Skip to content

BaseDataProfiler

Overview

A data_profiler is a component that takes a dataset and runs some analysis on that data. This is intended to provide the ability to profile data or provide EDA capabilities in a workflow.

A data_profiler should also be able to compare different data reports to understand if two snapshots of a dataset have significantly changed.

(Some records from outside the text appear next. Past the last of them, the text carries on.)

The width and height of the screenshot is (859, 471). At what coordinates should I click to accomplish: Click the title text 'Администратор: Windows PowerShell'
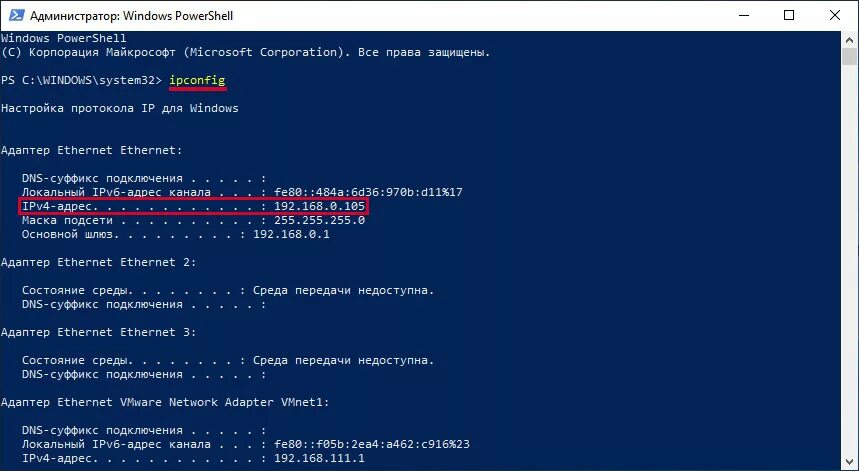131,16
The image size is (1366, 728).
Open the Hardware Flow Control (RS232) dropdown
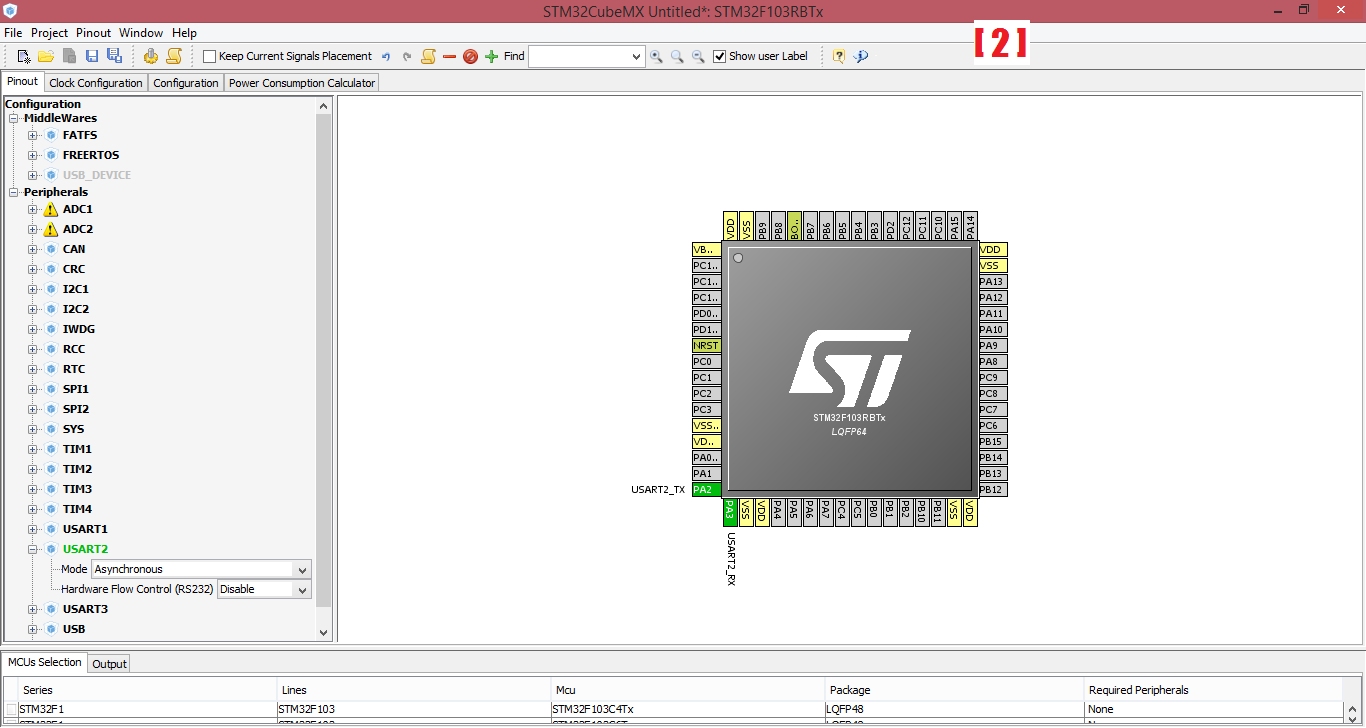300,589
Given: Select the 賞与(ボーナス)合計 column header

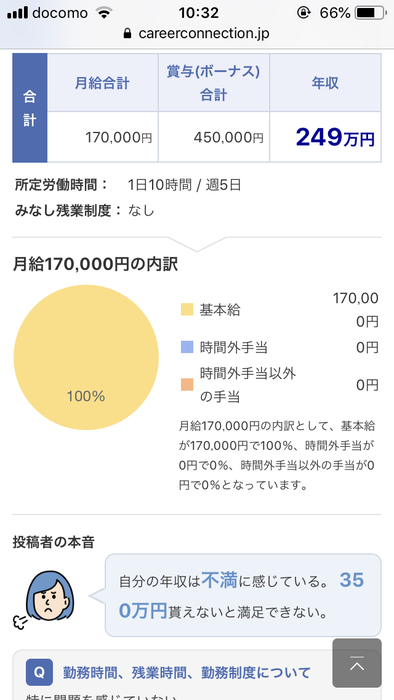Looking at the screenshot, I should tap(214, 83).
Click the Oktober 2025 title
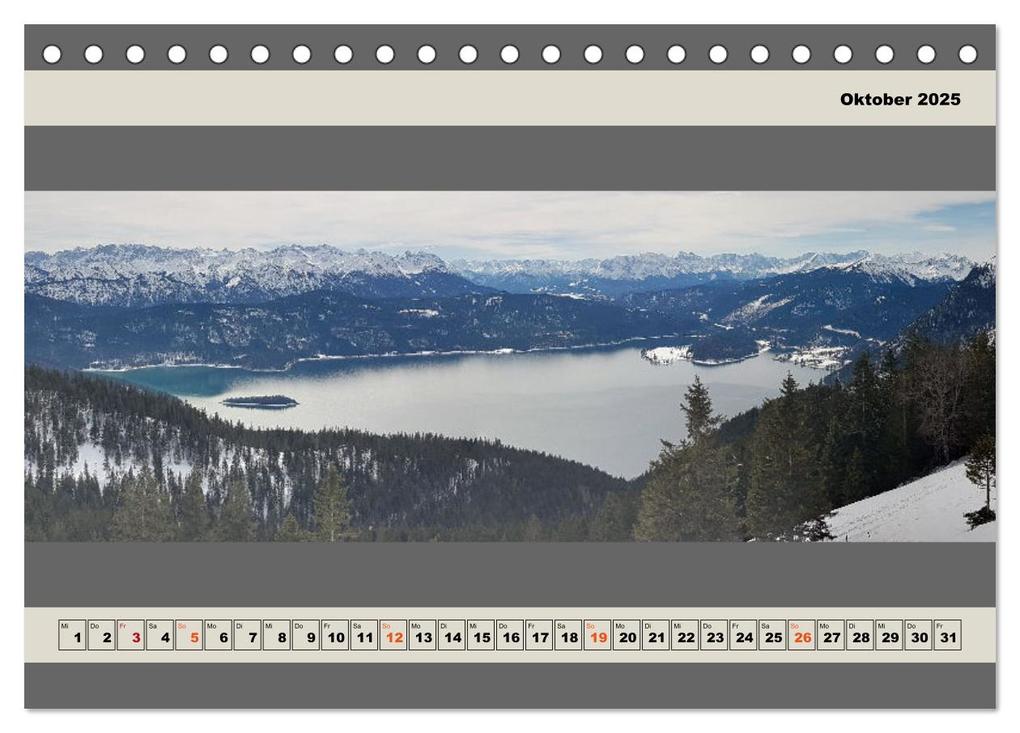The height and width of the screenshot is (733, 1020). coord(900,100)
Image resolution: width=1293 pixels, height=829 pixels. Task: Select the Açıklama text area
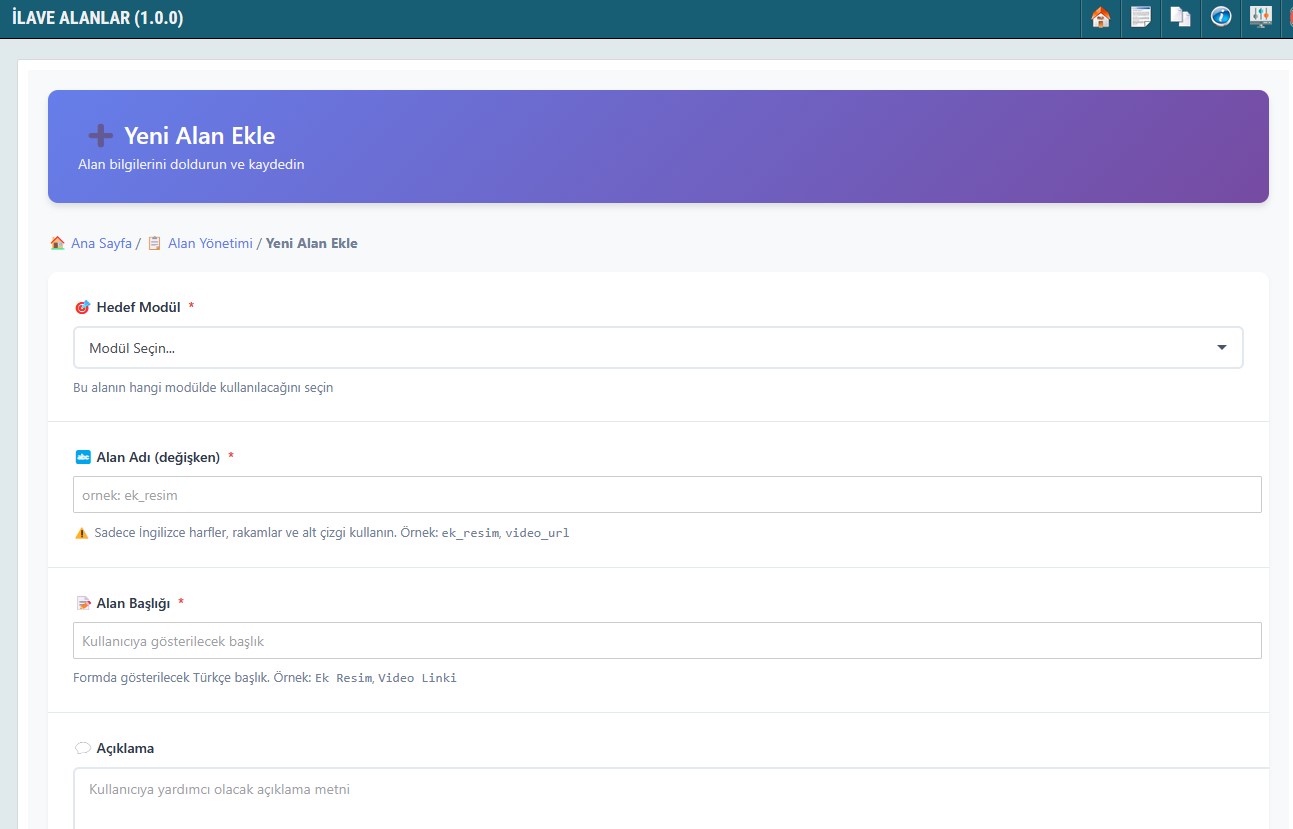670,797
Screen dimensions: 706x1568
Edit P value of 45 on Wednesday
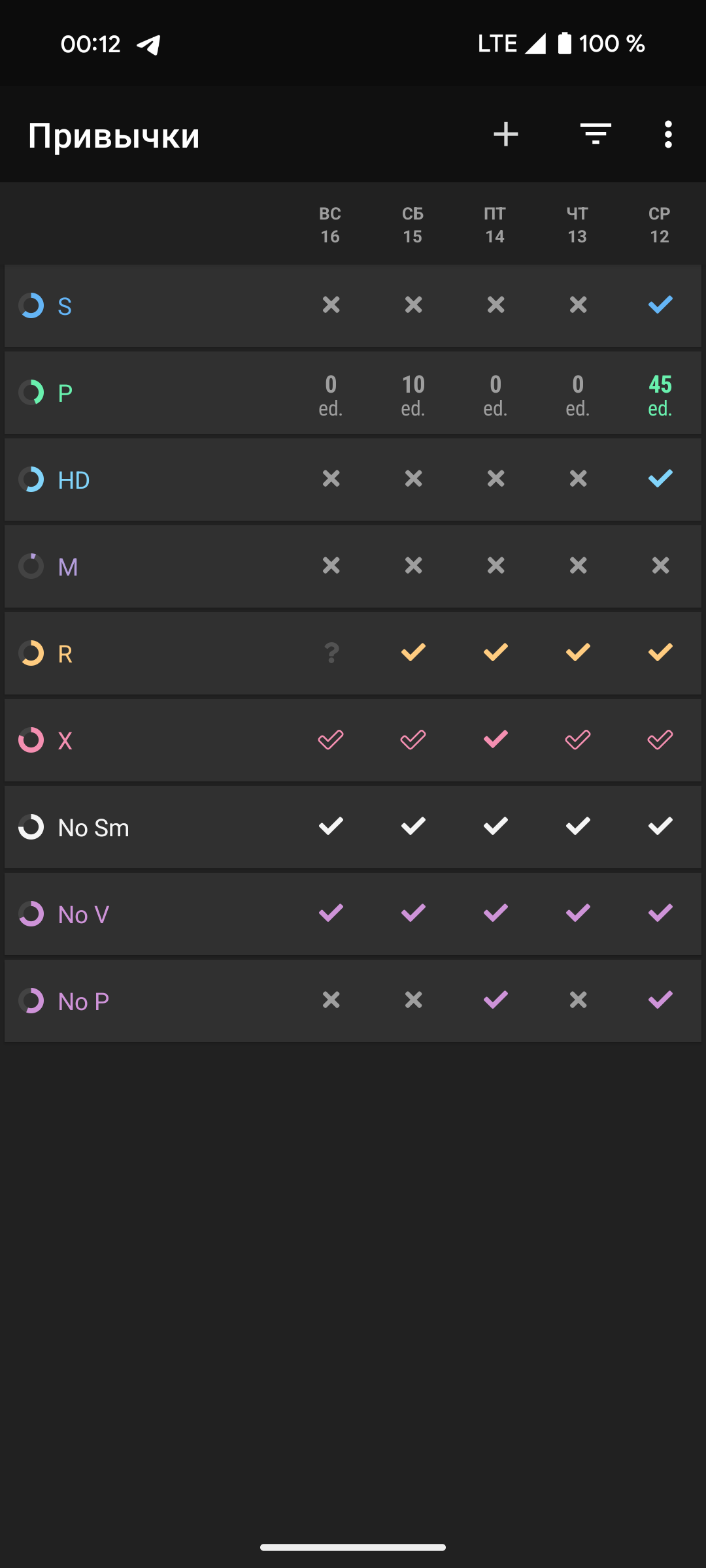pyautogui.click(x=660, y=395)
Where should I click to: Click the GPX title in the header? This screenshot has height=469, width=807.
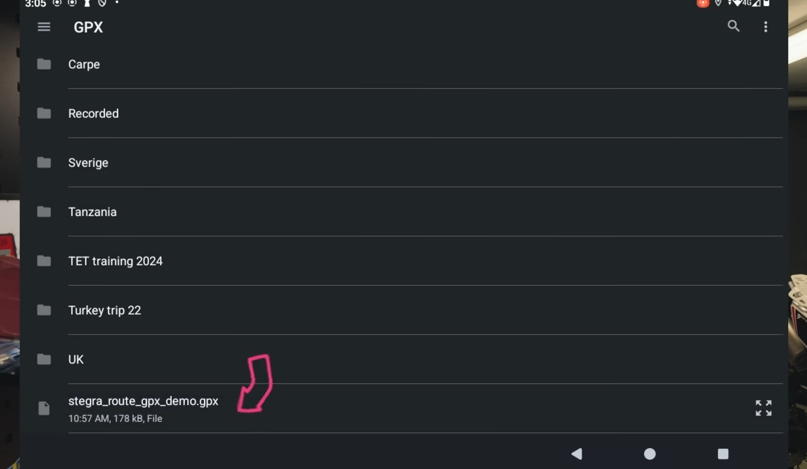point(88,28)
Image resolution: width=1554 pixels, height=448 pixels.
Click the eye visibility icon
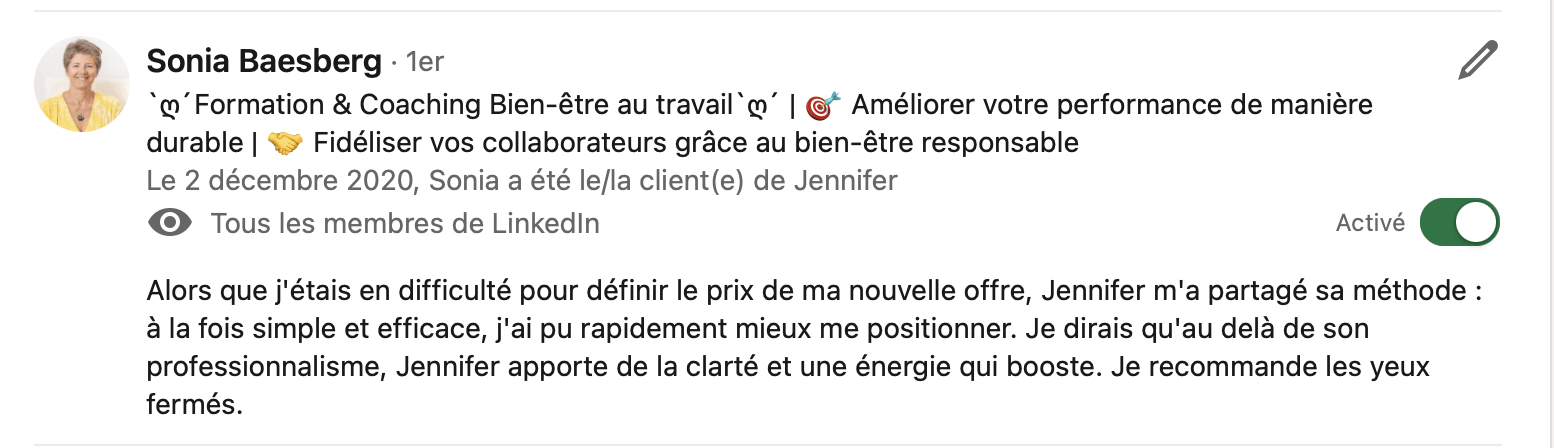click(x=170, y=223)
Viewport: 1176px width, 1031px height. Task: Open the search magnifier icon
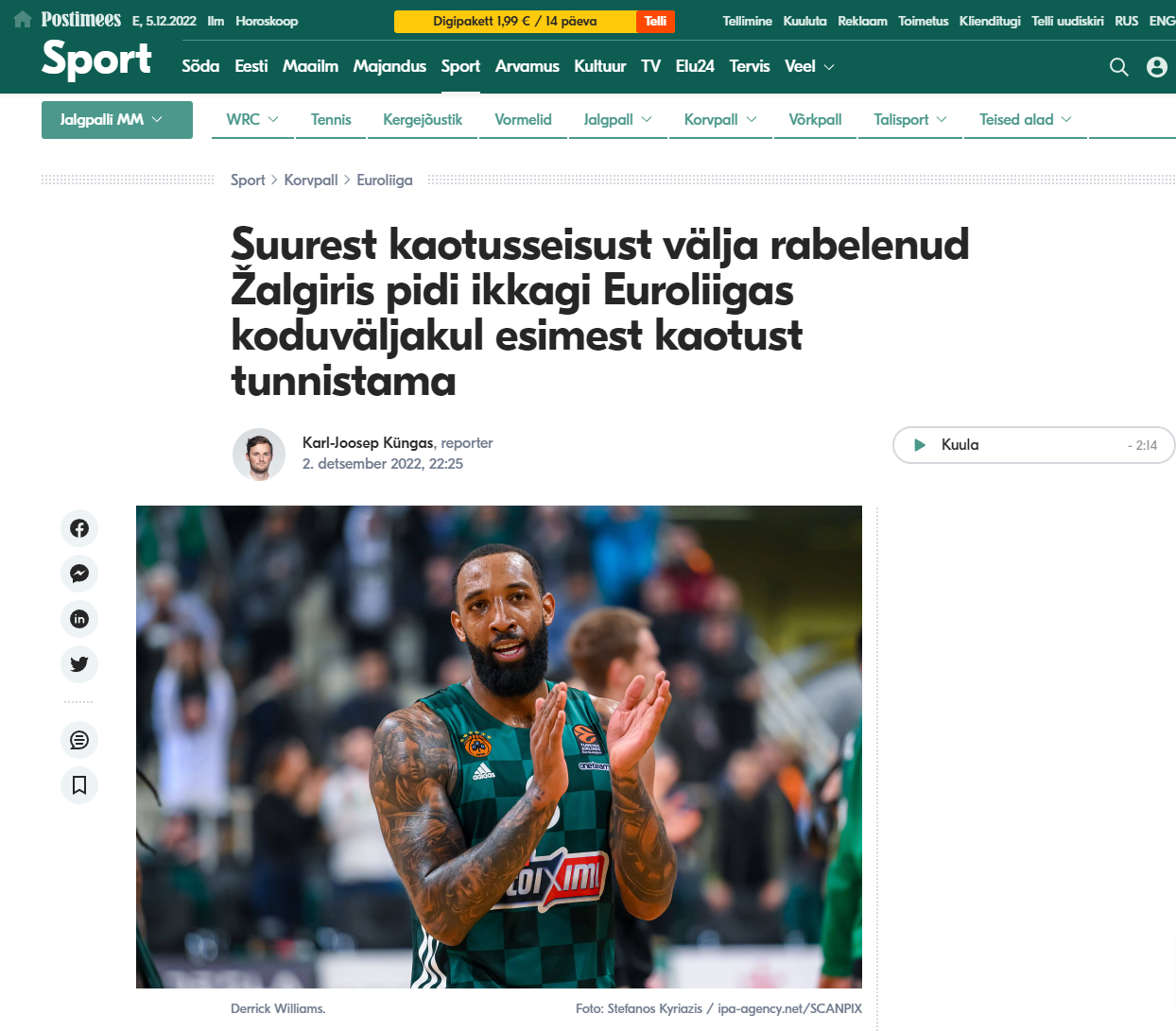(x=1118, y=67)
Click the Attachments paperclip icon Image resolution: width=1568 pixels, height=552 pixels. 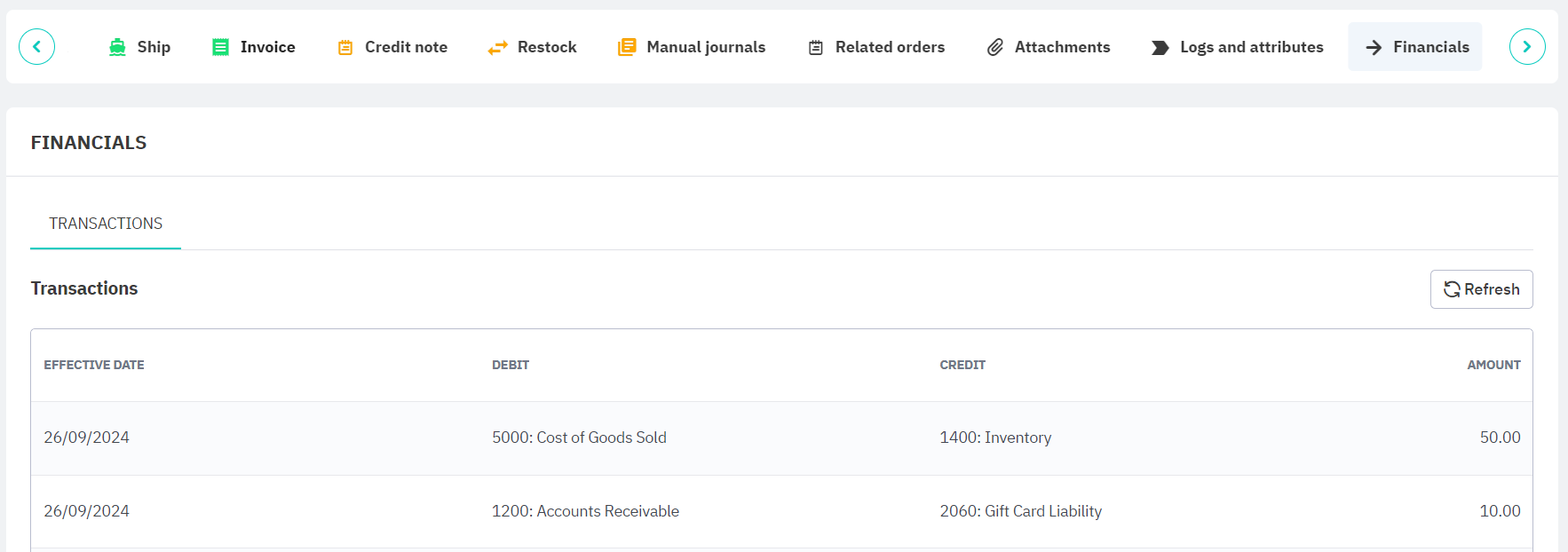pyautogui.click(x=995, y=48)
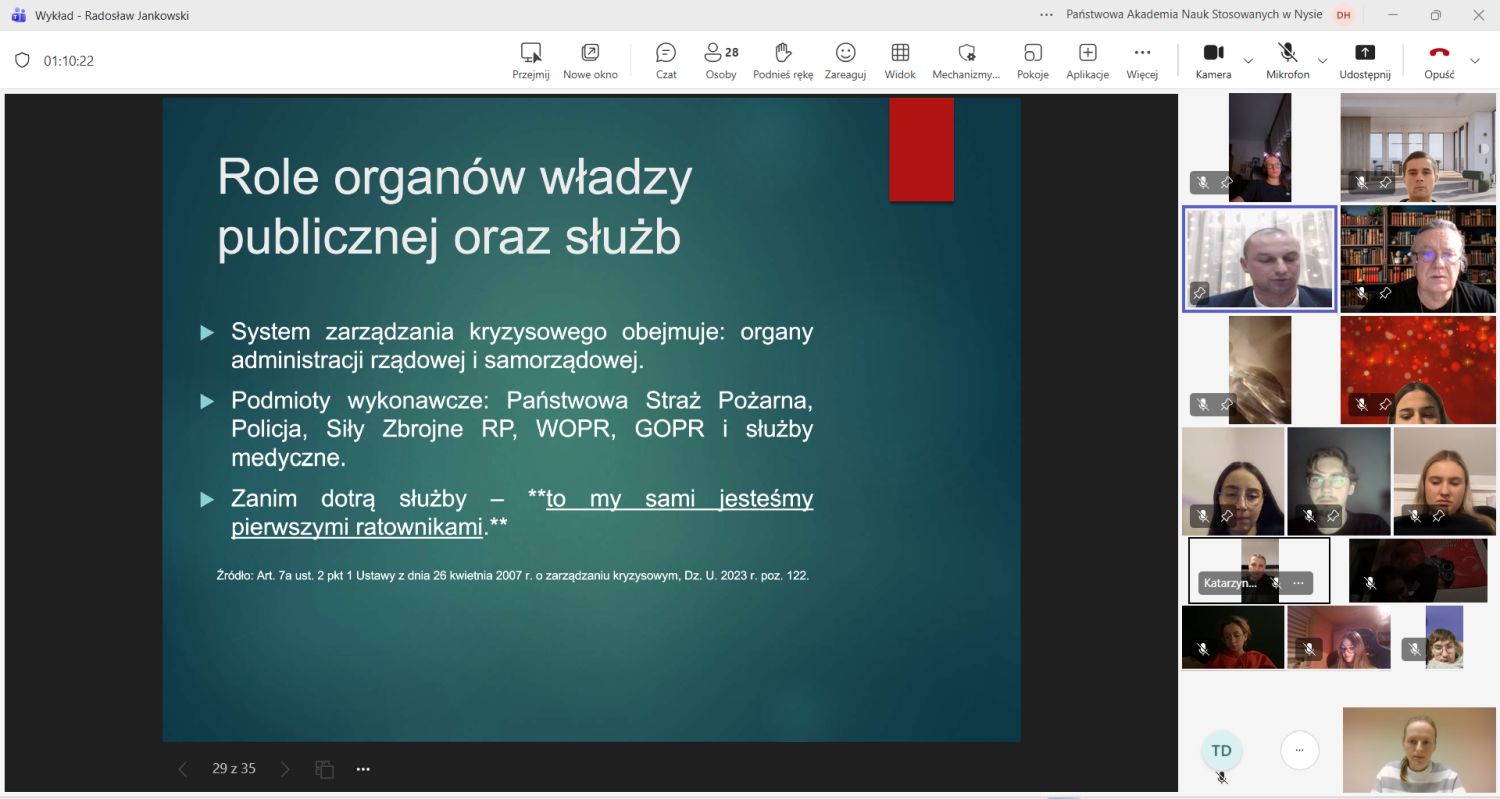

This can be used for data drift calculations.

Attributes

BaseDataProfiler contains no default attributes.

Configuration

BaseDataProfiler contains no default or required configuration.

Interface

The following methods are part of BaseDataProfiler and should be implemented in any class that inherits from this base class:

profile_data

Performs a data check on the given data.

def profile_data(self, data, *args, **kwargs) -> tuple[Any, str]

Arguments:

  • data (object): The data to profile.

Returns:

  • data_profile (Any): Python object of the data profile.
  • file_path (string): Path to the exported report.

compare_data

Performs a data comparison between two data profiles.

def compare_data(self, data, prev_data, *args, **kwargs) -> tuple[Any, str]

Arguments:

  • data (object): The current data profile.
  • prev_data (object): A previous data profile.

Returns:

  • data_profile (Any): Python object of the data profile.
  • file_path (string): Path to the exported report.